В стремительной деловой круговерти, когда наваливались десятки различных дел и приходилось сталкиваться с самыми несходными, порой полярными мнениями, точками зрения и, наконец, со своими собственными разноречивыми ощущениями, не мудрено было и ошибиться. Всегда имелась опасность недооценить, и Корнилов знал эту опасность. Так же как он знал и свою слабость – иногда в его воображении какие-то незначительные события вдруг вырастали до размеров трагедии и давили на него. Особенно часто это случалось в последние годы. Он неожиданно просыпался среди ночи и долго не мог уснуть. И начинал вспоминать о каких-нибудь мелких, никчемных несделанных делах, о досадных, но незначительных оплошностях, невпопад сказанной днем фразе. Ему казалось, что счет несделанных, незавершенных дел все растет и растет у него, как сумма непогашенного долга у заурядного растратчика, и уже не остается времени, чтобы оплатить этот счет.

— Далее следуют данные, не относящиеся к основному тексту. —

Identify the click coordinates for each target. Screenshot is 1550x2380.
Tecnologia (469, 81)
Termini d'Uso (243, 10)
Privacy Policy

Корнилов досадовал на себя, пил снотворное, но ничего поделать с собой в те предутренние часы не мог.
...Сегодня на листке бумаги, что лежал перед ним, были записаны только четыре слова:
«Олег Самарцев и Игнатий Казаков».
С Олегом Самарцевым все ясно. В том, что он преступник, теперь уже никаких сомнений нет. Розыск закручен, ничего, кажется, не упущено, взвешены все возможности. А вот Игнатий Казаков... Неужели он имеет какое-то отношение к ограблению?
Этот вопрос волновал подполковника больше всего.
Туманные намеки деда... Если бы за ними стояло хоть что-то конкретное! На одних неясных ощущениях далеко не уедешь! Подозревая внука в соучастии, Григорий Иванович тут же, ненароком, опровергает свои подозрения, утверждая, что хорошо запомнил время, когда Игнатий пришел домой, – без двадцати двенадцать. А кассиршу ограбили в двенадцать пятнадцать. Что это? Ошибка, тонкий расчет, плод больного воображения?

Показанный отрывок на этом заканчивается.